**** MATERIAL FOR THIS EXERCISE
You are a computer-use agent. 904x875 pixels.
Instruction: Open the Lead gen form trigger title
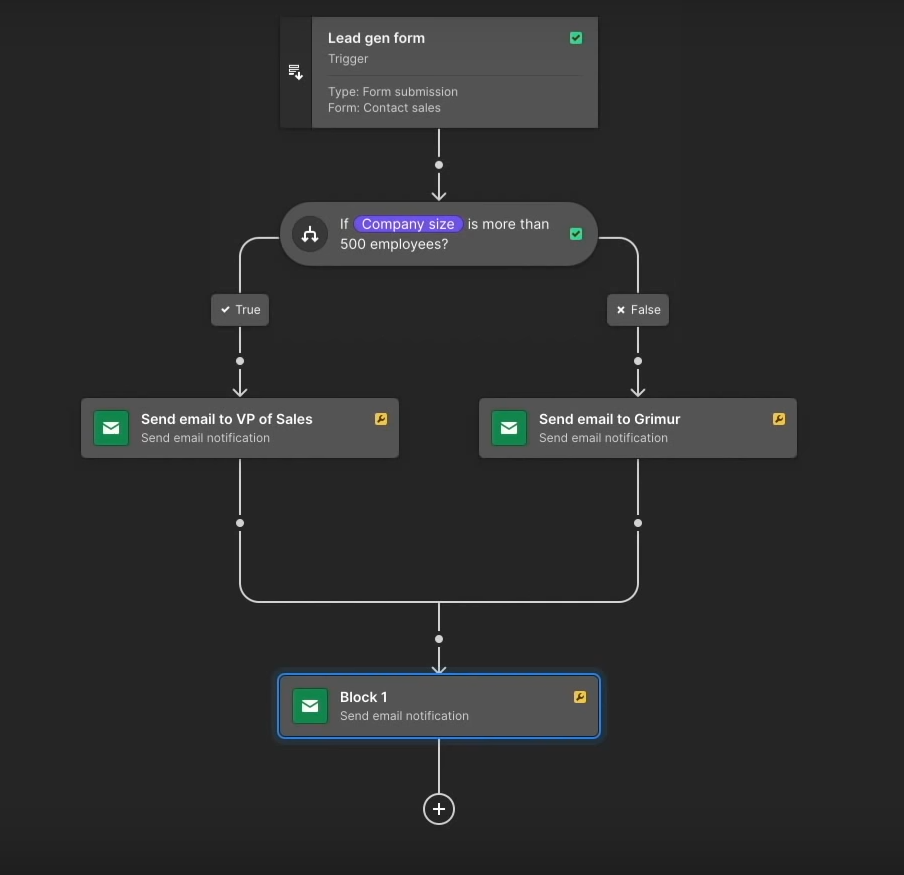point(376,38)
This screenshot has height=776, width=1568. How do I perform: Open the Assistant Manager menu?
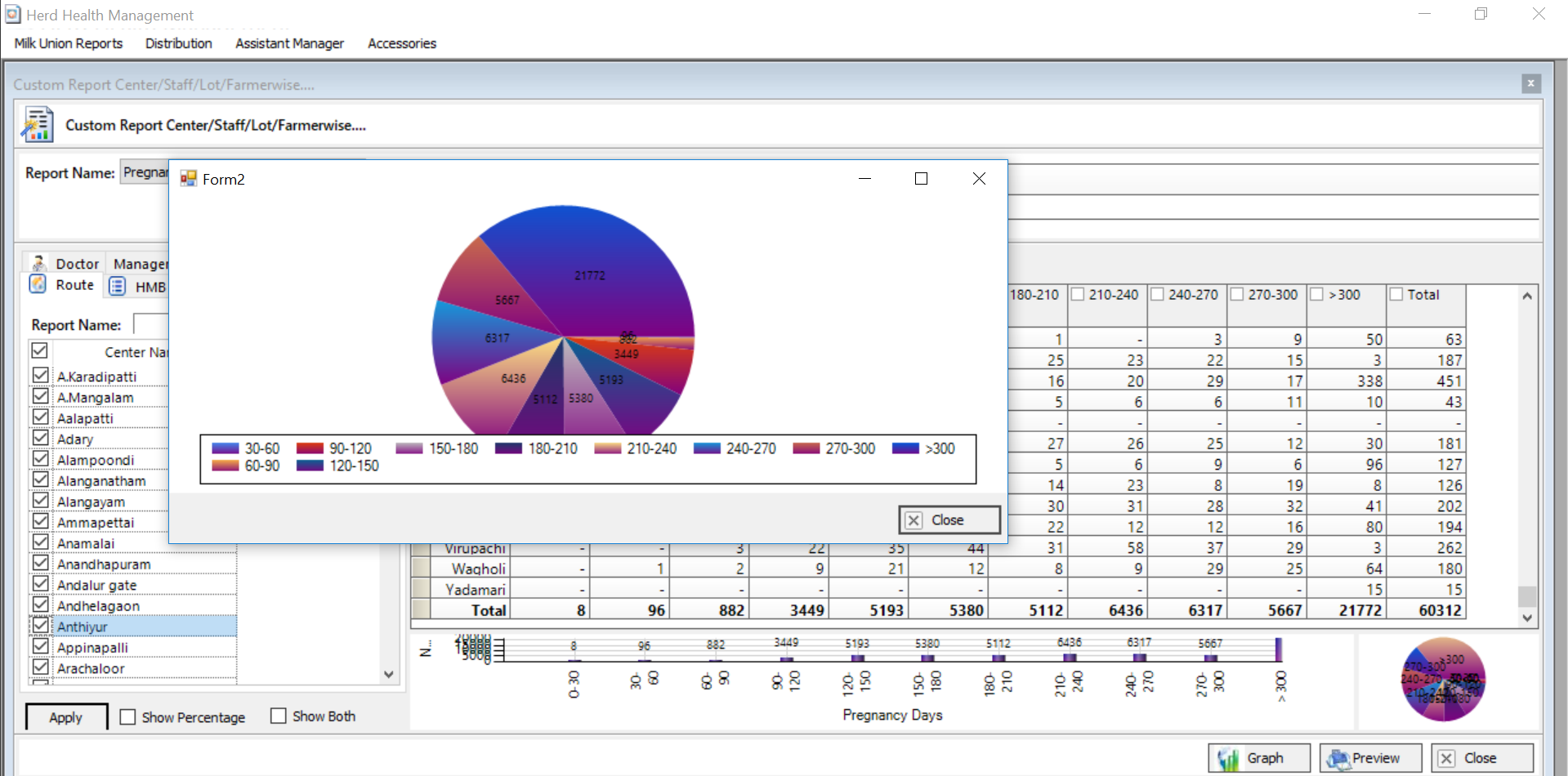tap(289, 43)
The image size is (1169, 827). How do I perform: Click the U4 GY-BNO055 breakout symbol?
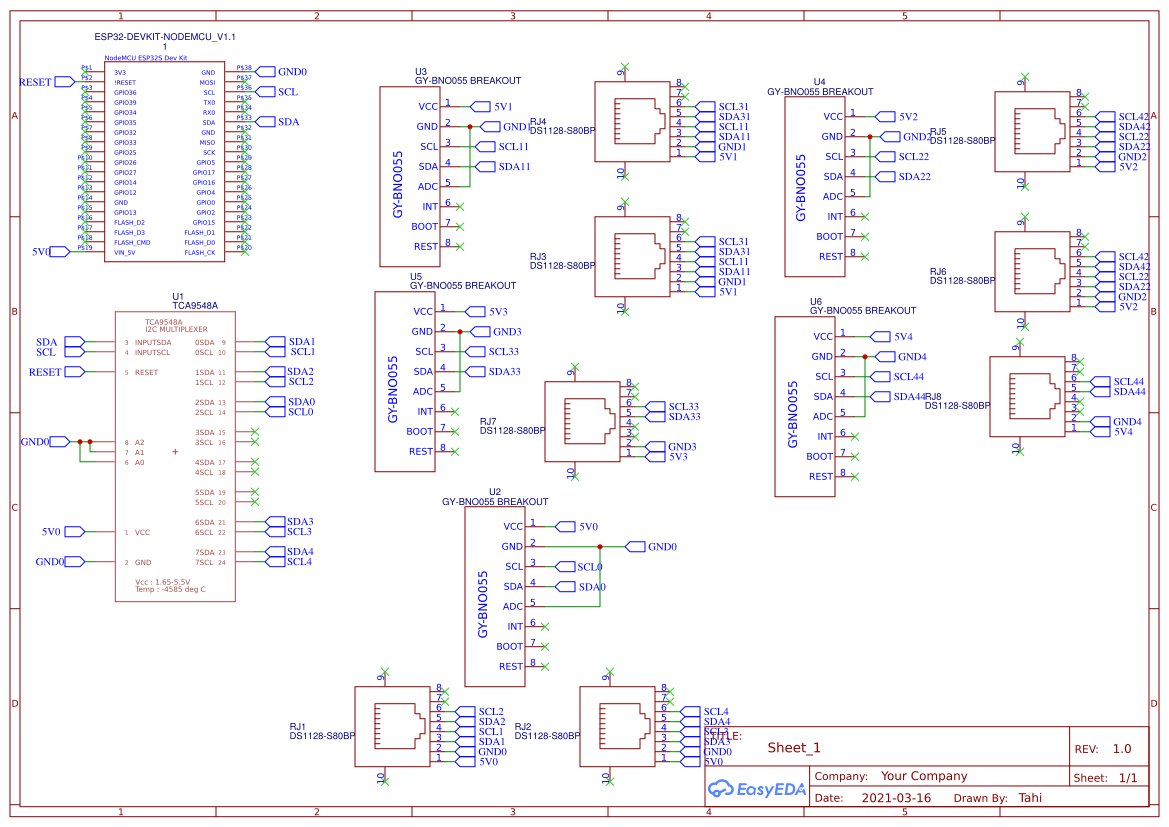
********
WHAT THE TASK ASKS: Render the lines of the records as a JSON list of strings, one string per line, leaving out blank lines and the pictures.

SOLUTION TO THIS TASK:
[
  "You are a computer-use agent. 904x875 pixels.",
  "Instruction: Open the Lead gen form trigger title",
  "point(376,38)",
  "This screenshot has height=776, width=1568. How do I perform: Open the Assistant Manager menu?",
  "tap(289, 43)",
  "The image size is (1169, 827). How do I perform: Click the U4 GY-BNO055 breakout symbol?"
]